• Text provided:
:::::

Consolidating mapping efforts

Hi GOSHers

There has been some discussion on the GitLab roadmap about consolidating some of the mapping efforts. Some of these issues have already been merged but there are still quite a few mapping issues without too much progress.

Is it possible combine the effort into making a an easy to edit data and visualisation structure that others can add to later? I know nothing about this, but it seems like it could be a good place for collaboration. I think @access2perspectives knows a lot about mapping?

Any other ideas.

Great, thanks @julianstirling!

I’ve mapped all participants from GOSH 2016, 2017 and 2018 from public info in GOSH website. The map can be found in this github repo. As it’s based on Wikidata, it’s collaborative, more info on how to contribute in the repository. The data model is mega simple, we can make it more complex to turn it into something more useful.

Anyway I think the original idea goes further, mapping resources and things like that. So can we start defining what do we want to map?

:::::

• Material:
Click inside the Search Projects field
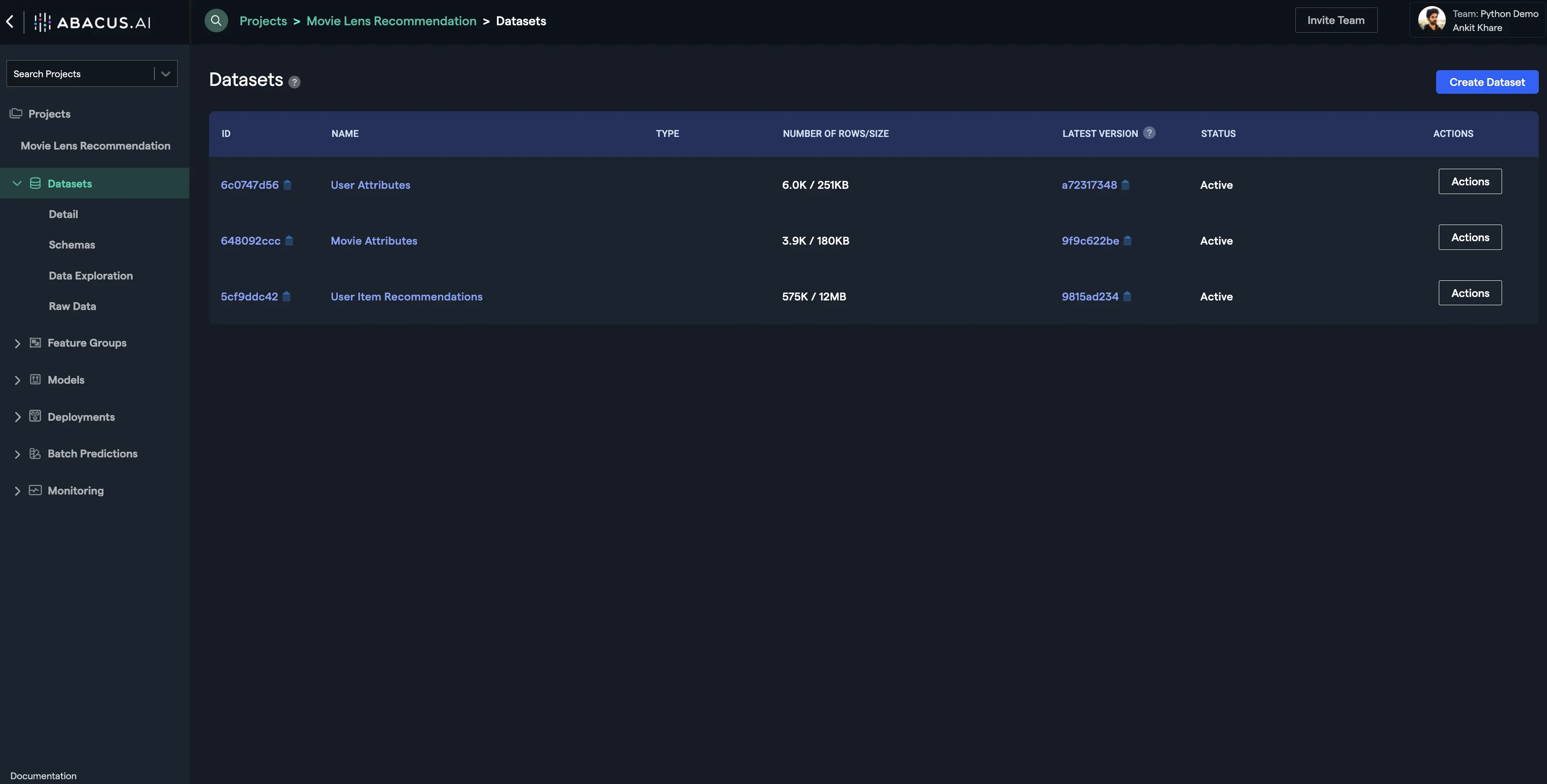 point(72,73)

:::::

• What you need to do:
1. In the mapping discussion, rewrite the paragraph beginning "I’ve mapped all participants" as a short bulleted list that keeps its main facts.
2. Summarize the mapping discussion in two sentences.
3. Reproduce the passage of the mapping discussion that begins at the words "There has been" and stops after "Great, thanks @julianstirling!".

• Answers to the exercise:
1.
- All participants from GOSH 2016, 2017 and 2018 have been mapped using public information from the GOSH website.
- The map is in a GitHub repo.
- Because it is based on Wikidata, the map is collaborative, and the repository explains how to contribute.
- The data model is very simple but could be made more complex to make it more useful.

2. A post notes that the GitLab roadmap includes discussion about consolidating mapping efforts, since many mapping issues have made little progress, and asks whether they could be combined into an easy-to-edit data and visualization structure that others can add to later. A reply describes a collaborative, Wikidata-based map of participants from GOSH 2016, 2017 and 2018, kept in a GitHub repo, and suggests the group start defining what it wants to map.

3.
There has been some discussion on the GitLab roadmap about consolidating some of the mapping efforts. Some of these issues have already been merged but there are still quite a few mapping issues without too much progress.

Is it possible combine the effort into making a an easy to edit data and visualisation structure that others can add to later? I know nothing about this, but it seems like it could be a good place for collaboration. I think @access2perspectives knows a lot about mapping?

Any other ideas.

Great, thanks @julianstirling!